PHILADELPHIA — If there is any silver lining the Utah Jazz can take away from their 105-98 loss to the 76ers on Sunday it is that they had a pretty bad shooting night, Joel Embiid dropped 59 points, and they really still were in the game.
But, you could also look at the boxscore and see that the Sixers went 4-of-23 from 3-point land and their best player still got 59 points, so that’s not great.
Ultimately the Jazz lost this game because they didn’t play smart and they were on the wrong side of an absolutely incredible performance.
Joel Embiid is just so, so good
The career-high 59 points on its own is incredible. But so is the 18-of-23 from inside the arc, his 20-of-24 from the free throw line, his 11 rebounds, 8 assists and 7 blocks.
He sliced and diced up the Jazz and made basically everything they threw at him look juvenile. What could they have done differently?
“That’s a great question,” Kelly Olynyk said. “I thought we did alright in the first seven-eight minutes, and then kind of let him get into a rhythm there at the end of the first and then in the second quarter, we kind of let him play a little to free and easy. We let him get to his spots. It’s tough. I mean, there’s so many things you could say you could have done, should have done differently, but he played really well.”










There are definitely things the Jazz are going to look at on film that they’ll wish they’d done differently. The communication when they tried to double Embiid was awful, they didn’t really try to get the ball out of his hands and let him dictate the entire game, they kept putting him on the foul like and they left him open too often early in the game.
But, no matter the situation, when a player is able to work through different coverages and different defenders and score in the variety of ways that Embiid did, and he finishes the night with 59 points, you kind of have to just tip your cap.
Bad decision-making
It would be one thing if you could blame the Jazz’s poor shooting on them being tired and not having their legs on the second game of a back-to-back, but I went back and rewatched all the Jazz’s 3-point attempts and there were only (maybe) four shots that looked like they were short. Mostly the Jazz’s shots were just off-target, rushed, or bad shots.
Bad shots usually are a product of bad decisions earlier in the shot-clock and the Jazz made a lot of bad decisions, even when they weren’t shooting from distance.
“Philly had 14 blocked shots,” Jazz head coach Will Hardy said. “That’s a lot of poor spacing and poor decision making.”
Yeah, and when you watch them all together it is a lot of the Jazz driving into traffic and not protecting the ball and not using a modicum of offensive space and just plain not being smart. And you can watch them all together because I put them all in one place for you:
“When that happens, we get stuck and we kind of shoot tough shots,” Mike Conley said. “Or our shots get blocked. We made it a lot tougher ourselves then we probably should have.”

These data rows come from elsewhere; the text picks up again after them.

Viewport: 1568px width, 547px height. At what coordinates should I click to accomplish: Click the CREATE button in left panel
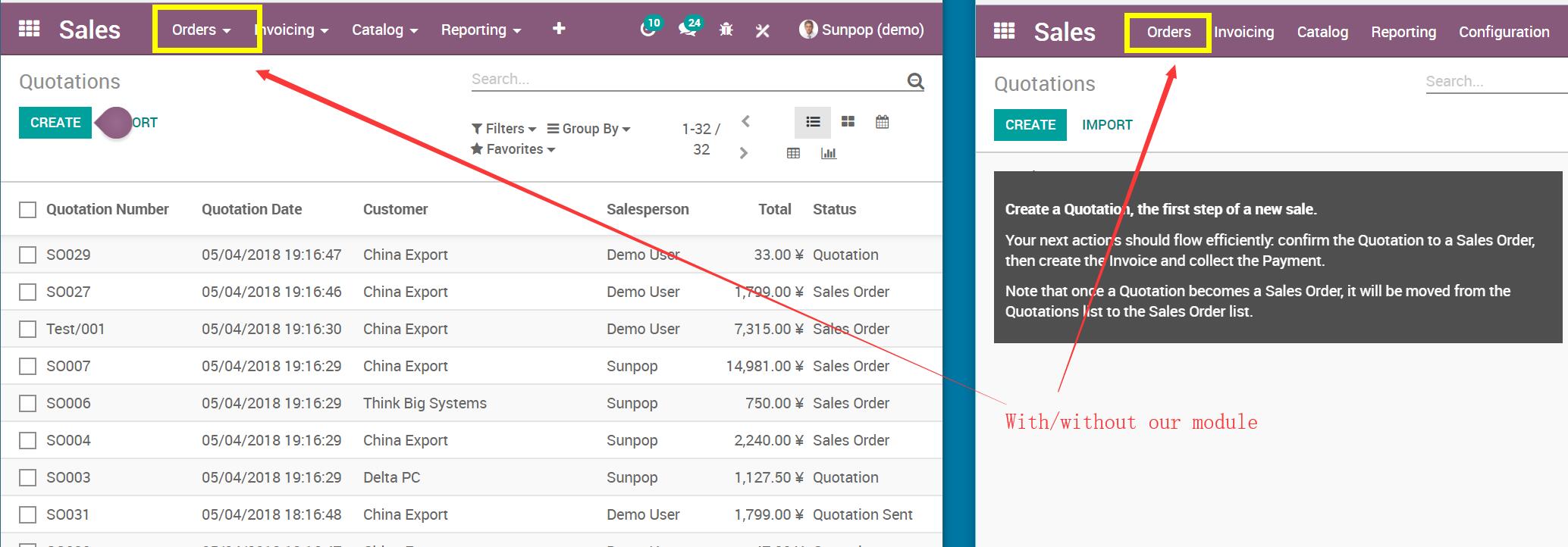click(x=55, y=123)
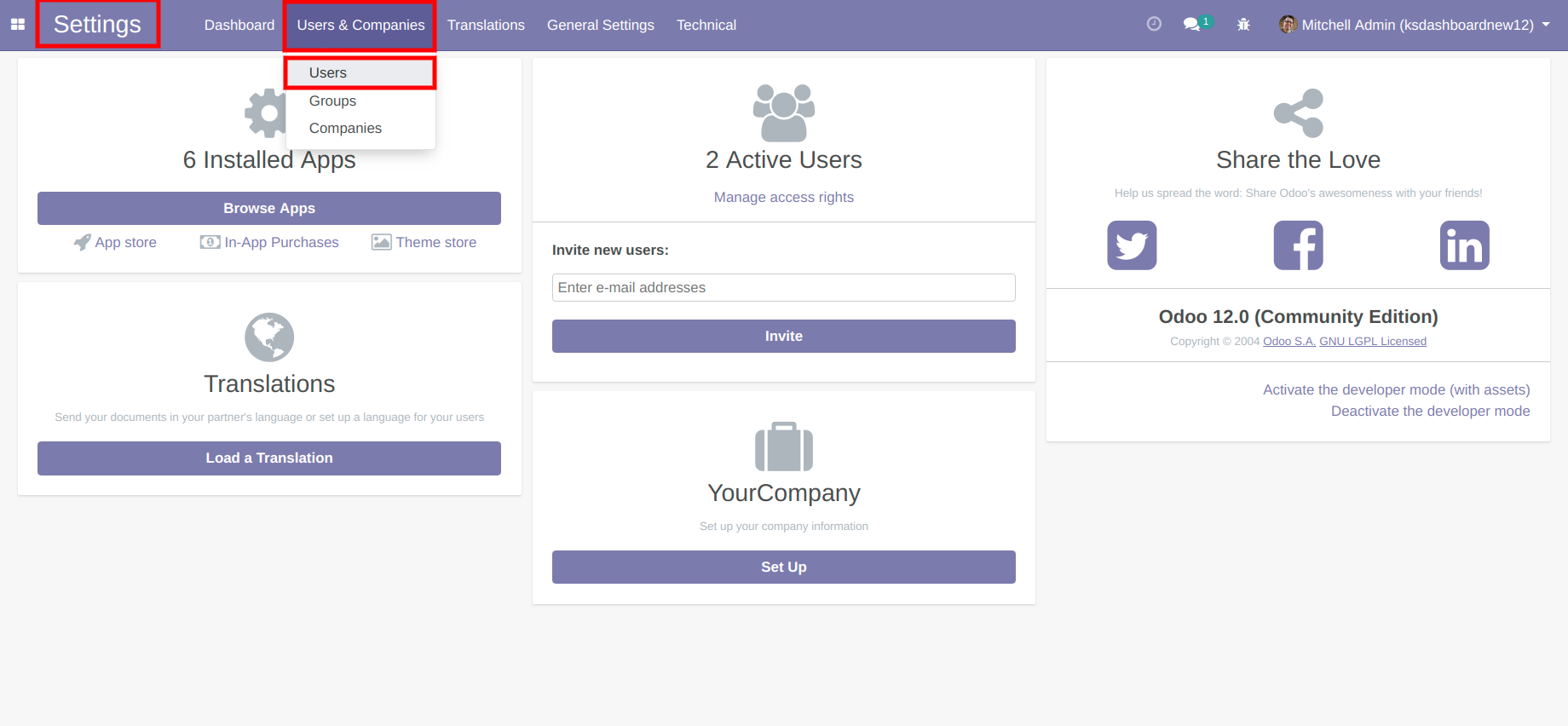Click Manage access rights link
Viewport: 1568px width, 726px height.
click(783, 197)
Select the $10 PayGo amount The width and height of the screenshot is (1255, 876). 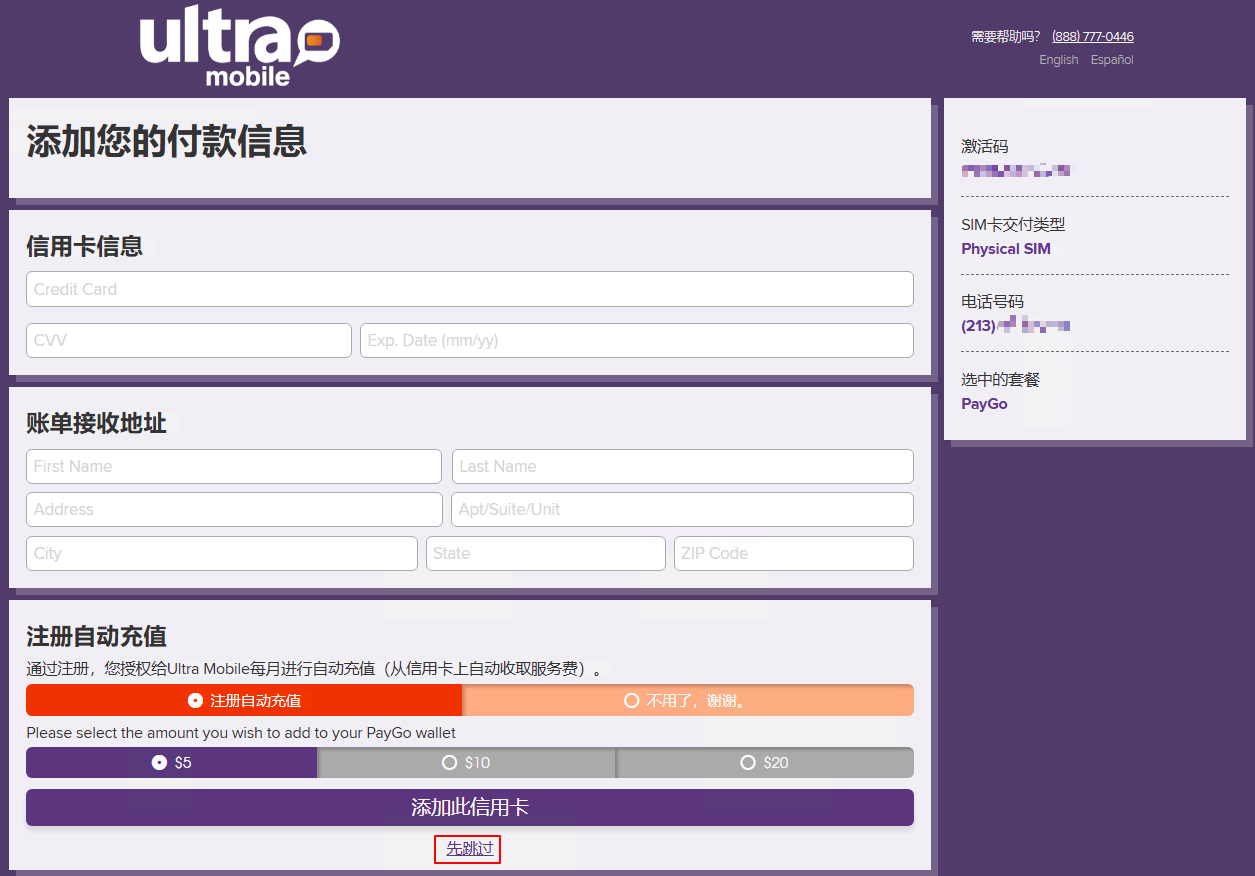pos(466,762)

After the game, some people were mad about the calls the Sixers were getting and the fact that Embiid went to the line 24 times, but again, I went back and watched every Jazz foul and there was only one that I thought was really questionable (a Lauri Markkanen foul on Embiid).

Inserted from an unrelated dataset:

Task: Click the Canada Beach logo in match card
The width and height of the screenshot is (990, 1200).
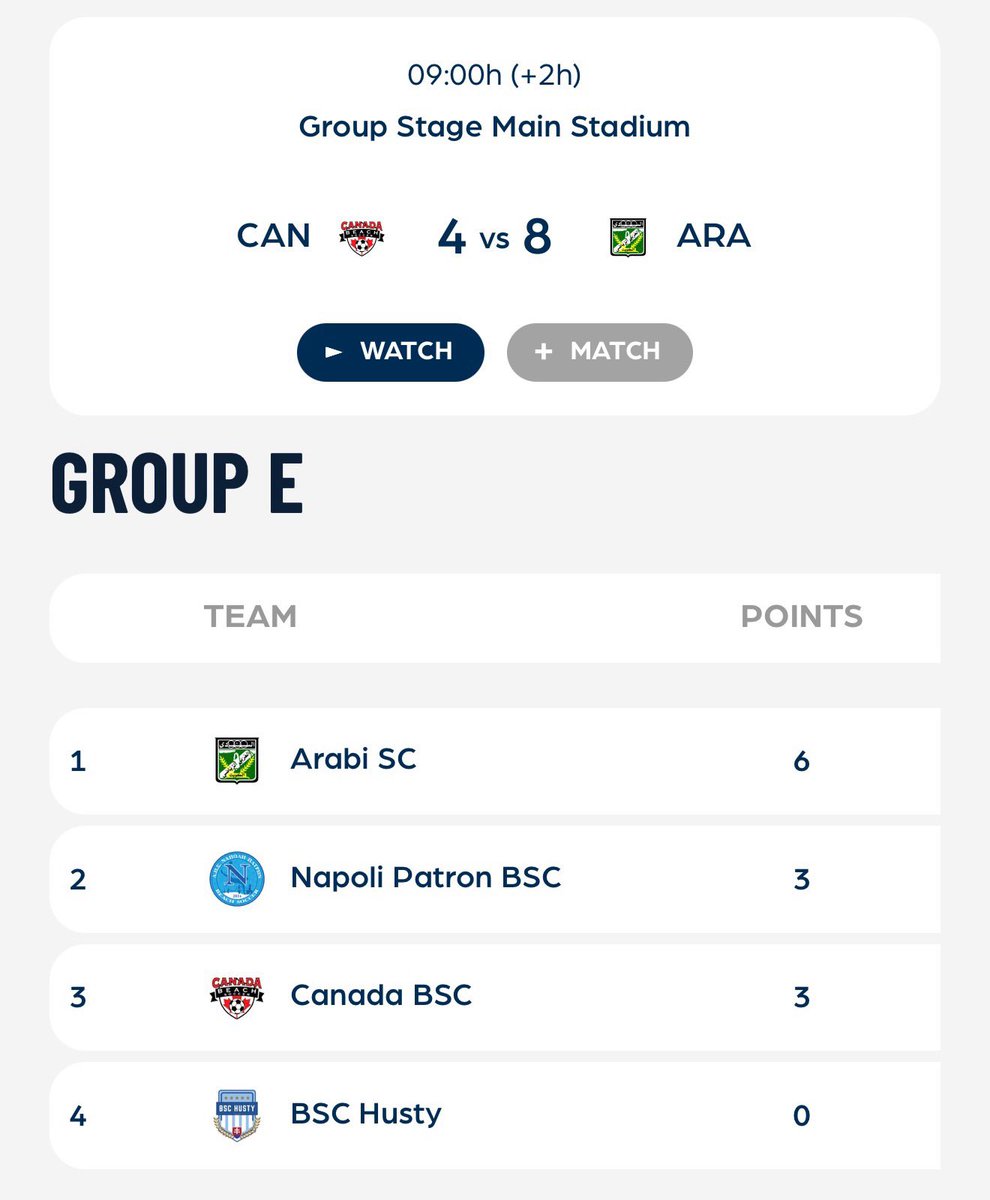Action: (361, 238)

The truth is that Embiid is one of the best at drawing fouls and selling contact, and there’s a difference between flopping, and selling contact. Flopping suggests that there was no foul, but selling contact is making sure that the foul that was committed gets called, and Embiid is one of the best at that. His rip-through is literally on every scouting report.

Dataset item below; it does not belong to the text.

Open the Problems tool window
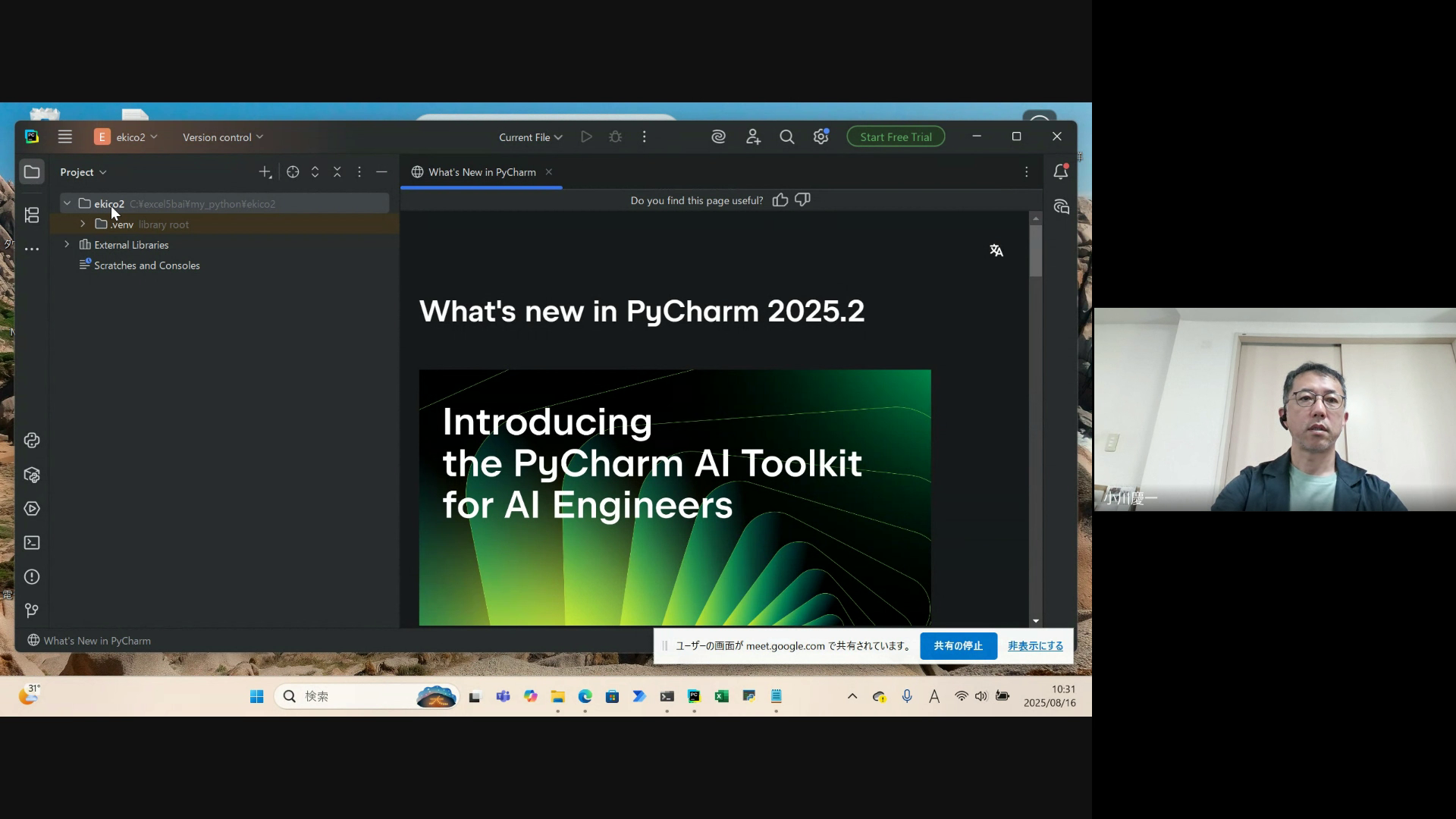 coord(32,577)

The Jazz were just undisciplined and they got caught committing a bunch of cheap fouls that only helped Embiid and the rest of the Sixers. The Jazz can’t play sloppy defense and hope that they aren’t going to get called for reaching or pushing guys or making contact. Those are bad decisions and they just have to be smarter.
Free throw weirdness
Through the first five games of the season the Jazz were 28th in the league in free throw percentage. That’s very close to having the worst percentage.
The next six games on the schedule the Jazz shot 84.7% from the charity stripe, which was very good. Since then the Jazz have dropped off a little, shooting 74% from the free throw line in the last handful of games and that number is not helped out by the 56.5% they shot in the loss to the Sixers.
“We’ve been thinking about the free throws for a while,” Conley said after the game. “We started the year off not making them, went through a stretch of making them and starting to feel it and get into a rhythm. Tonight we went back and weren’t able to convert.
“If you look back, it’s a tight game, but with our free throws it would have given us a chance to hang in at the end. We know that you and we’ll be better. We’ll continue to get to the line and I’m sure guys are going to be thinking about it.”
Overall I don’t think that there’s anything to worry about with the free throws. The greater point is that these numbers usually even out with a bigger sample size and the season is still early. But it really stinks to have such an off night when the game is so close.
Even Markkanen, who is a career 85.2% free throw shooter, went just 1-of-4 from the line on Sunday, including a couple that could have made it a one-possession game down the stretch. It’s not the free throws that the Jazz are going to be rewatching on film and trying to fix, but those are some of the shots that the players will replay and think about on the flight home. Those are going to eat at them.